But the Heart of the Woods was a closed book to most fourteen-year-old boys born and brought up in the little tidal town of Exmouth.

Colin had often longed to turn the pages of that book—to penetrate farther into the woods than he had dared to do yet. This longing was fanned by the tales of men who had hunted, trapped or felled trees in them, who could spell out each syllable of the woodlore to be studied in their golden twilight; and who, as they roved and read, could put a finger on many a colored illustration of Nature’s methods set against a green background of branches or fluttering underbrush, like the flitting foliage of moving pictures.

To-day the wood-longing possessed Colin so strongly that it actually stung him all over, from his neck to his drumming, purposeless heels.

He glanced up into the brilliant September sky arching the salt-marshes, questioning it as to what might be going on in the woods at this moment under its imperial canopy.

And the blue eye of the sky winked back at him, hinting that it knew of forest secrets to be discovered to-day—of fascinating woodland creatures to be seen for a moment at their whisking gambols.

The sunlight’s energy raced through him.
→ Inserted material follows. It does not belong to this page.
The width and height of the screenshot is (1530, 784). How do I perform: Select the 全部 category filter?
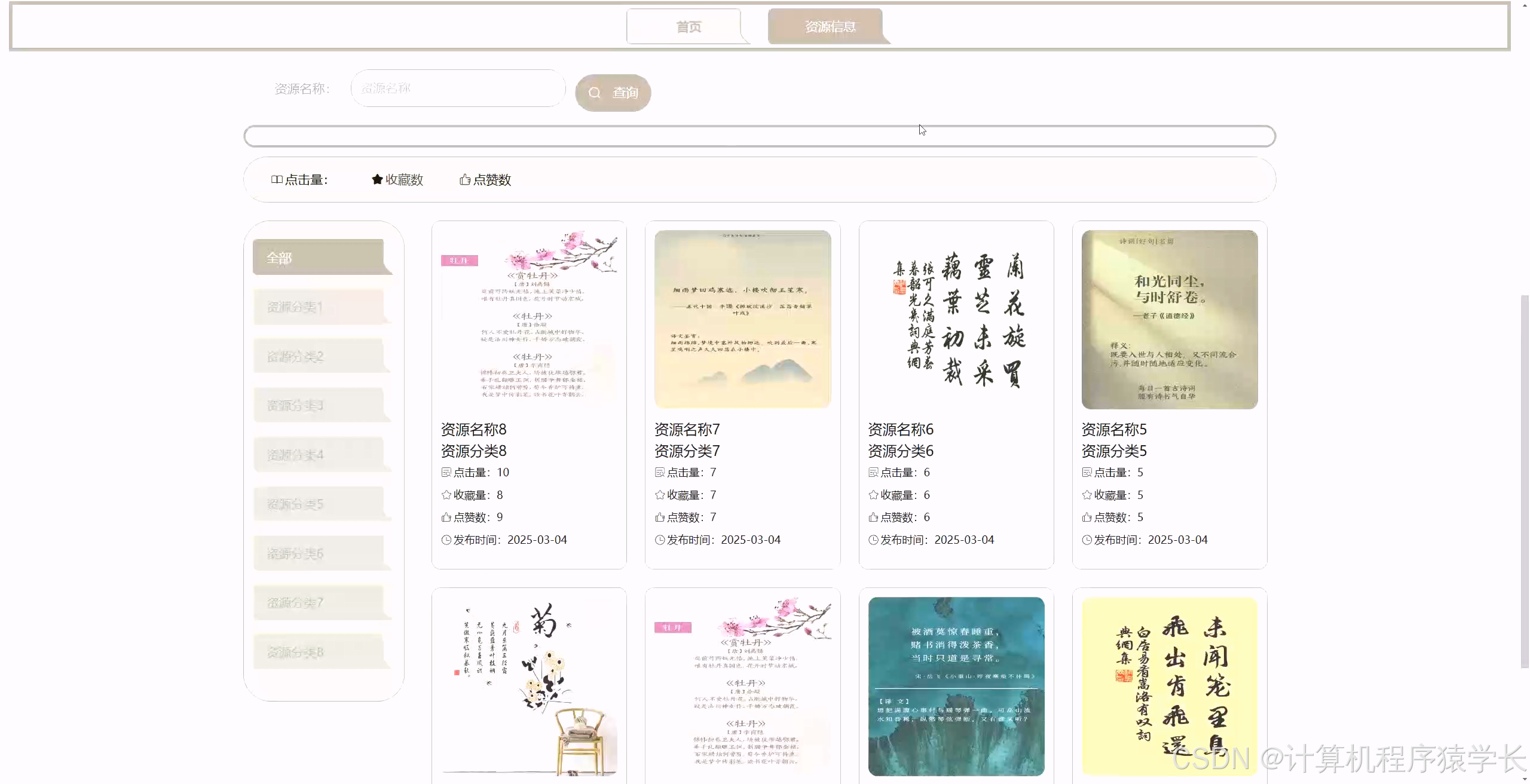pyautogui.click(x=323, y=257)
The briny ozone of the salt-marshes was a tickling feather in his nostrils, teasing him with a desire to find an outlet for that energy in some new and unprecedented form of activity.
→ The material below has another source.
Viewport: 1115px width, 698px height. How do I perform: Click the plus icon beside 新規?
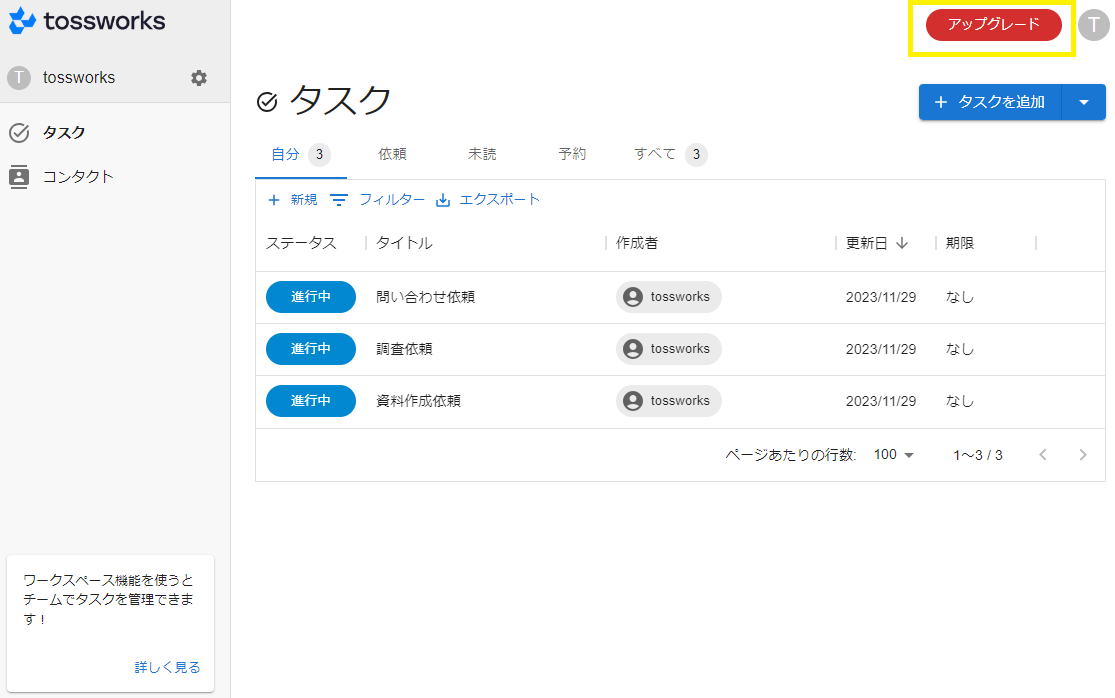[x=274, y=200]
He sprang to his feet, spurning the plumy grass.

“Gee whiz! I’m not going to lie here any longer, smelling marsh-hay,” he cried half articulately, his eye taking in the figures of two hay-makers who were mowing the tall marsh-grass and letting it lie in fragrant swathes to dry into the salt hay that forms such juicy fodder for cattle. “It’s me for the woods to-day! I want to go farther into those old woods than I’ve ever gone before—far enough to find Varney’s Paintpot and the Bear’s Den—and the coon’s hole that Toiney Leduc saw among the alders an’ ledges near Big Swamp!”

He halted on the first footstep, whistling blithely to a gray-winged yellow-legs that skimmed above his head. The curly, boyish whistle, ascending in spirals, carried the musical challenge aloft: “I’m glad I’m alive and athirst for adventure; aren’t you?”

To which the bird’s noisy three-syllabled cry responded like three cheers!